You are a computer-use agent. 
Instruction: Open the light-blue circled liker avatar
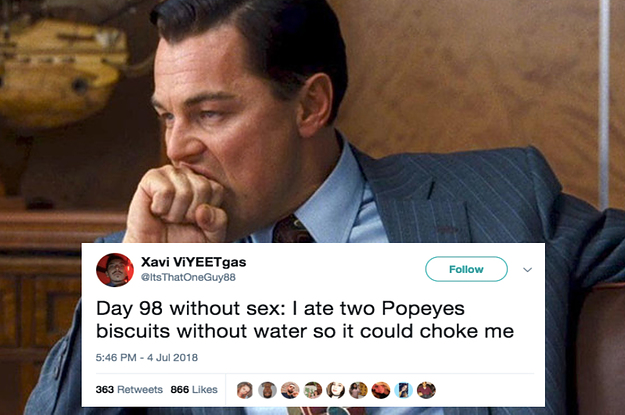(x=404, y=390)
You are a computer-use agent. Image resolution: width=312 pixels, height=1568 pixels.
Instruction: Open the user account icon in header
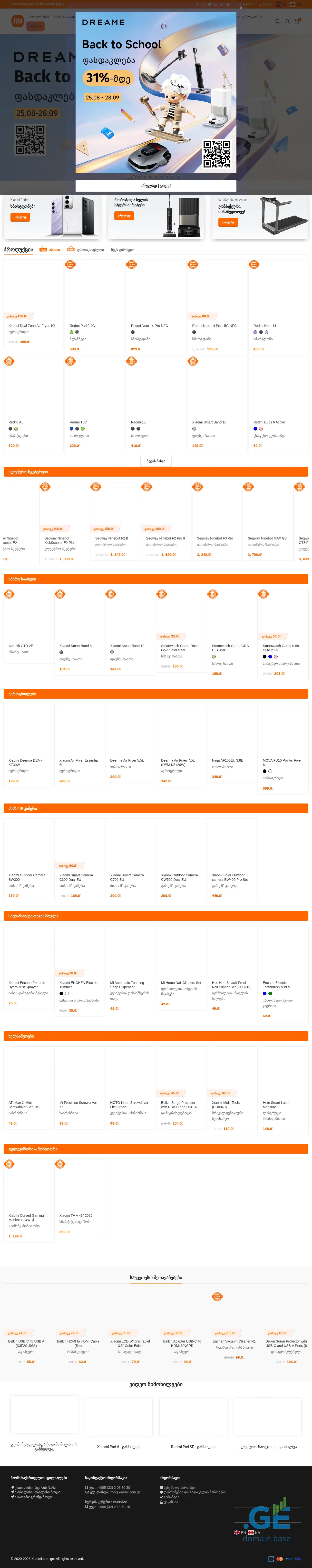(x=287, y=21)
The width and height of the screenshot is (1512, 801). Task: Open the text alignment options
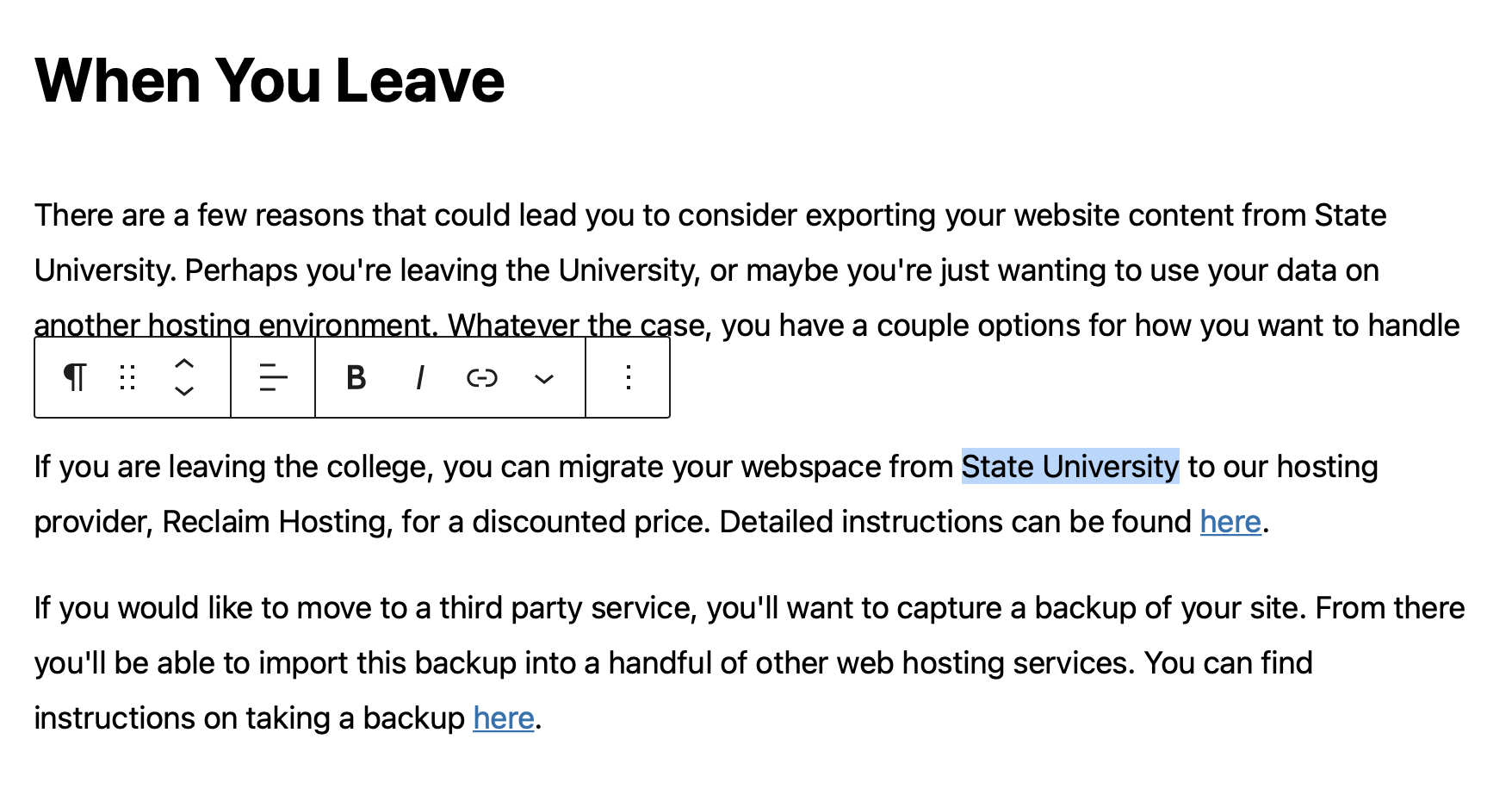pyautogui.click(x=273, y=377)
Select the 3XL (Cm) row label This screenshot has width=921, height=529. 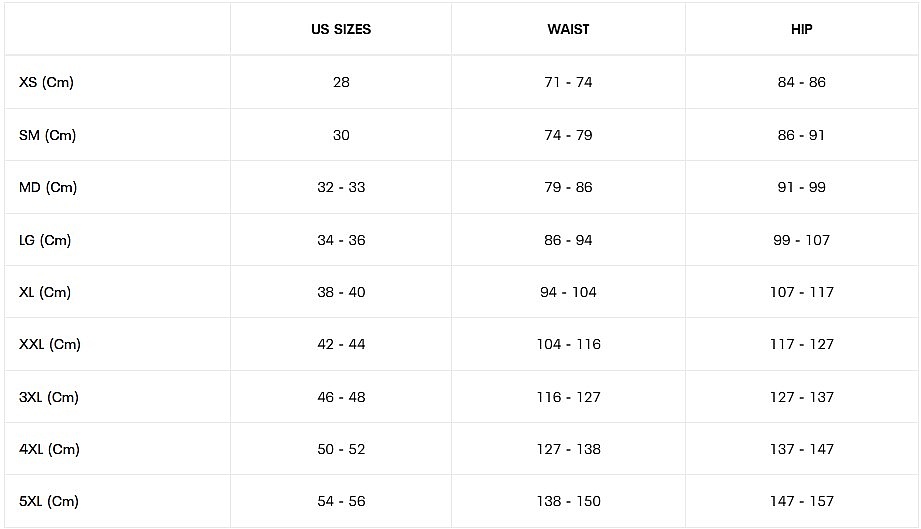(x=48, y=397)

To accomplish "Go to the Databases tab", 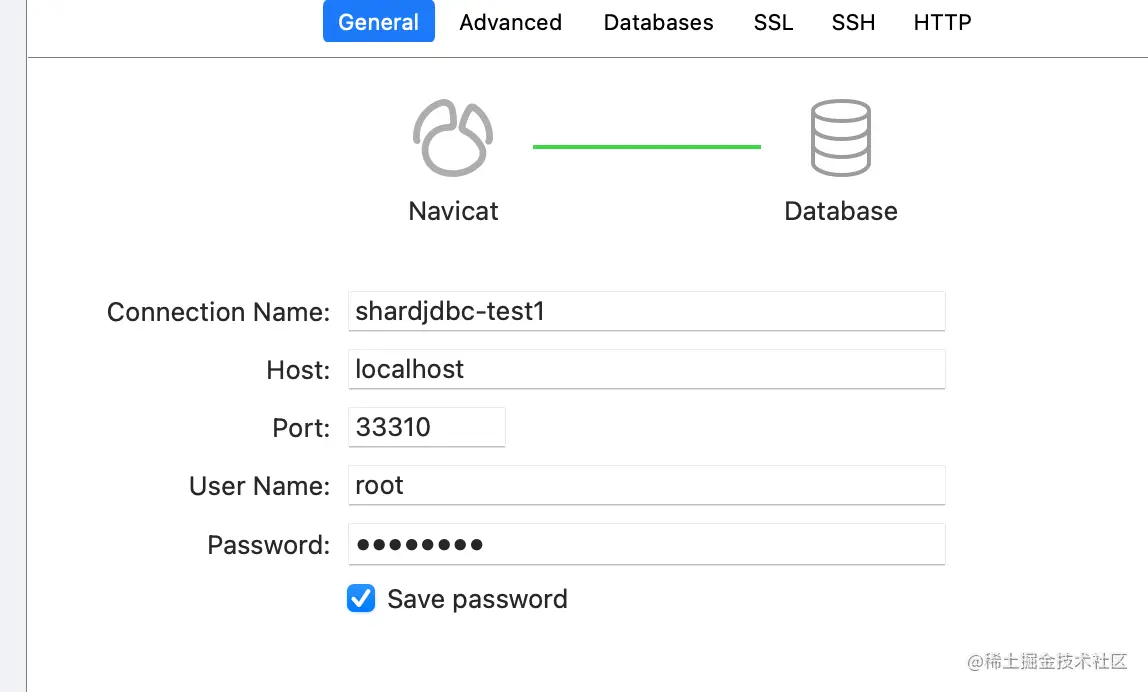I will pos(658,22).
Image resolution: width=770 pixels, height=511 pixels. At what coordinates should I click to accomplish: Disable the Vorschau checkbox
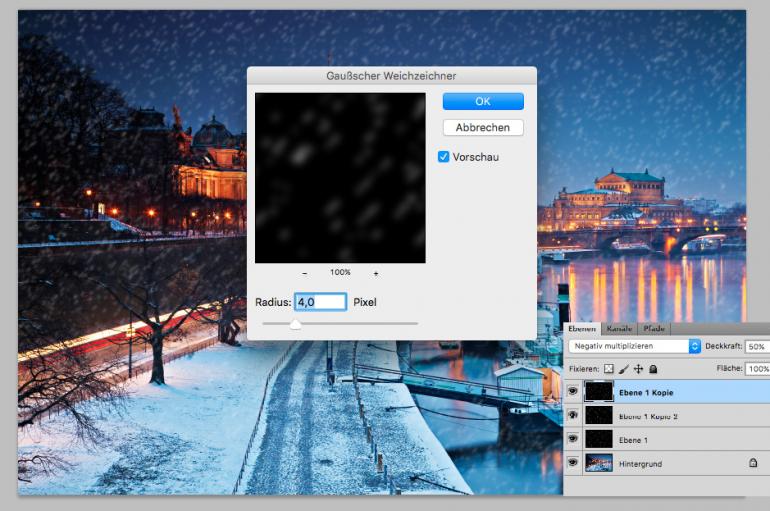pos(444,157)
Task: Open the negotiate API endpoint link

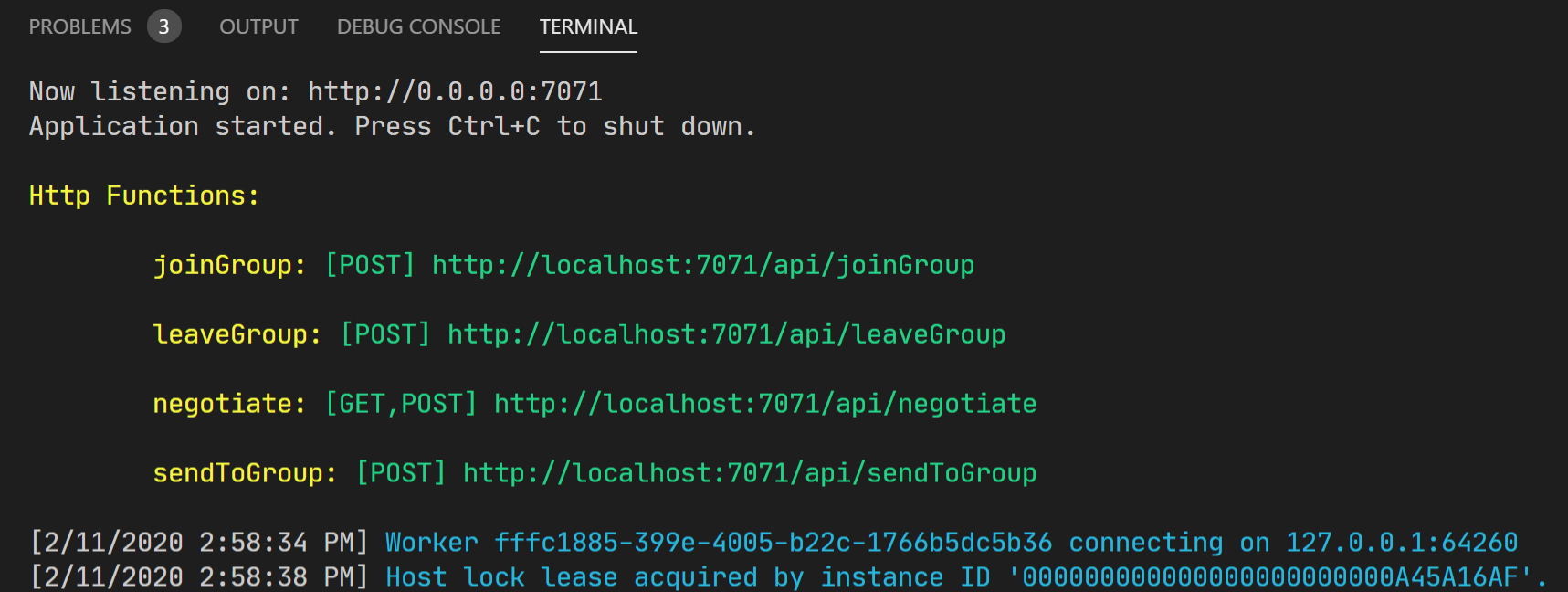Action: (x=765, y=404)
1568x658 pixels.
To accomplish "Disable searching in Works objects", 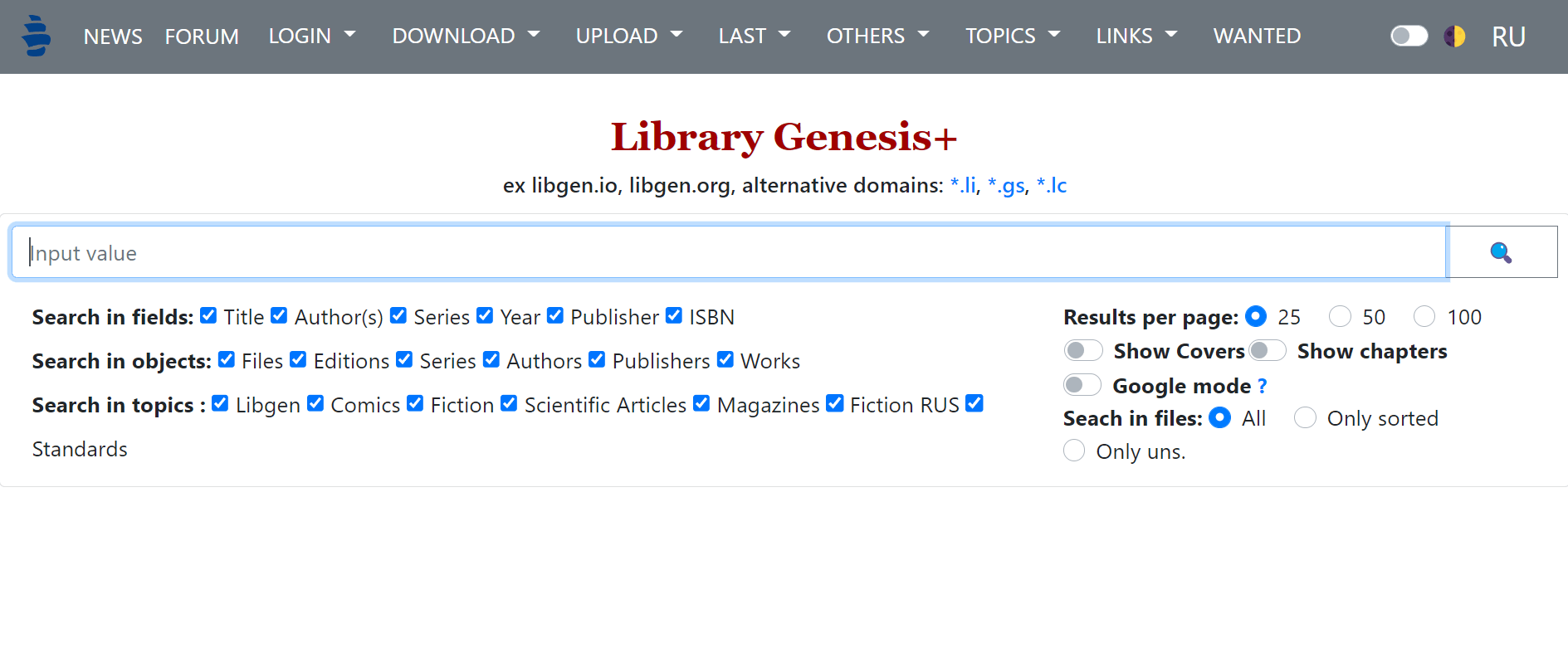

--

In the rows from the line with "Image resolution: width=770" through the end of the rows, swap "Disable" for "Turn off" and give those lines again with nothing else changed. Leave the pictures out.

§ Right answer
Image resolution: width=770 pixels, height=511 pixels. At what coordinates should I click to accomplish: Turn off the Vorschau checkbox
pos(444,157)
Task: Open the negotiate API endpoint link

Action: (x=765, y=404)
1568x658 pixels.
To accomplish "Turn off searching in Works objects", 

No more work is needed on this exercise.